Казакову достались от природы и родителей — простых русских людей — завидное здоровье, силушка (смолоду, рано растраченные); высокого роста, косая сажень в плечах, поместительный мощный череп, облысевший по какой-то причине, выставленная вперед нижняя челюсть, выразительный рот с загнутыми кверху уголками, с малость выпяченной, как бы в презрительной мине, нижней губой; и главное — лоб, покатый, занимающий чуть не половину лица; выразительный, штучной выделки нос; светлые, удивительно мягкие по выражению, какие-то беззащитные (всегда защищенные очками) глаза.
Казаков обладал неколебимой убежденностью в своей правоте; это нужно было ему для самосохранения, противостояния всякого рода антагонистам, каковых хватало. Он утверждал себя с поистине московской самоуверенной непосредственностью. Его бесцеремонность могла бы кого-нибудь и обидеть, но она подкупала своей недвусмысленностью, особенным казаковским энтузиазмом. Казакову позволено было то, что другому бы не простили.
Помню, однажды (т. е. многажды), по обыкновению воздев указующий перст, выпячивая нижнюю губу, надувая щеки, пфукая, заикаясь (казаковское заикание и пфуканье хорошо научились изображать В. Росляков, Г. Семенов), Юра наставлял меня (и каждого, кто ему попадался) на истинный путь: «Понимаешь, старичок, надо тебе перебираться из Питера в Москву. Провинция заедает. В Питере литература второго сорта...»
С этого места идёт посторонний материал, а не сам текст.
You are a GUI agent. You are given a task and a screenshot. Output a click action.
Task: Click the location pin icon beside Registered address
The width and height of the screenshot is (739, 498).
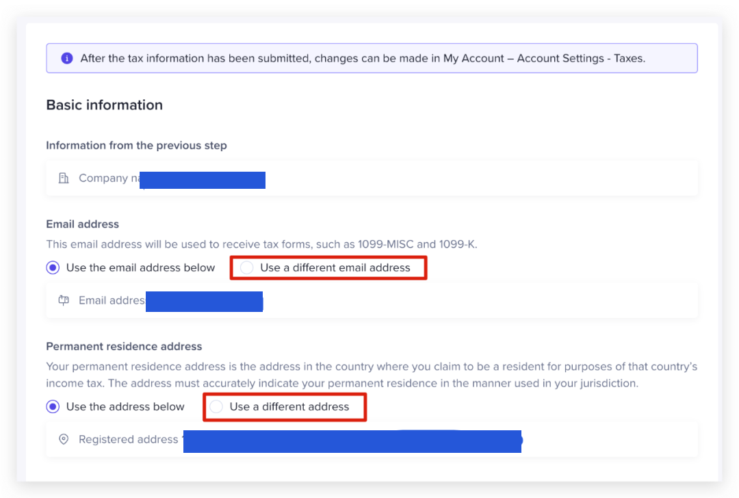(64, 440)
Как многие москвичи, да и не только москвичи, Юра Казаков нимало не сомневался в особом предназначении «первопрестольной», в ее само собою разумеющихся прерогативах во всех областях и особо в искусствах, в первосортности московского по отношению к провинциальному.. Он исповедовал эту веру с подкупающим простодушием, не кичась, не возносясь, щедро делясь своим достоянием, но... всегда соблюдал дистанцию некоторой высоты над другими...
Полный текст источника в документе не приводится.